* _WHAT YOU WILL DO_:
Go through the records below and copy out every line that contains the word "Given".

* _TASK INPUTS_:
§

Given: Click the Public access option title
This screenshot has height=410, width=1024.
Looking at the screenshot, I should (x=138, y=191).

§

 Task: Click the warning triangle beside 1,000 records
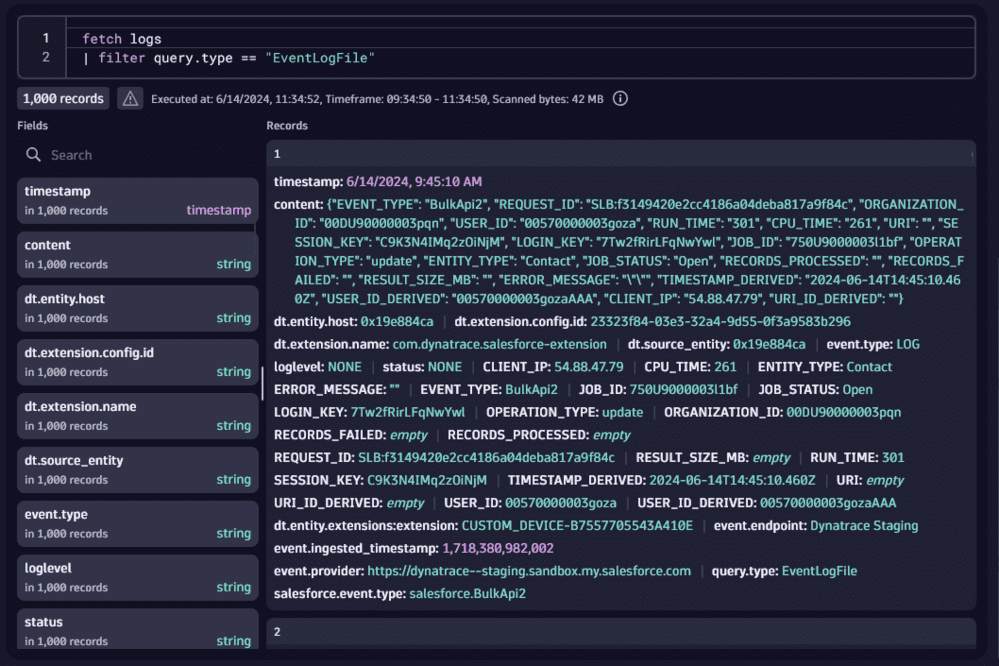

§

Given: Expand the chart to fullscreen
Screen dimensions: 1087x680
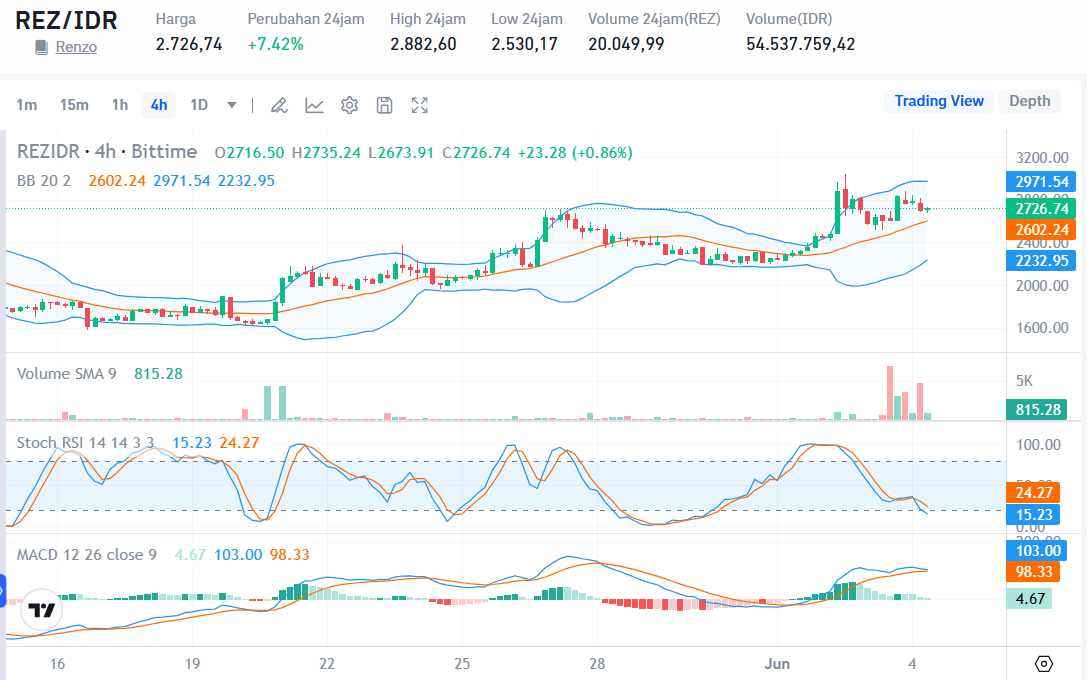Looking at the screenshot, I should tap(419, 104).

§

* _RESULT OF THE EXERCISE_:
Given: Click the Public access option title
Given: Expand the chart to fullscreen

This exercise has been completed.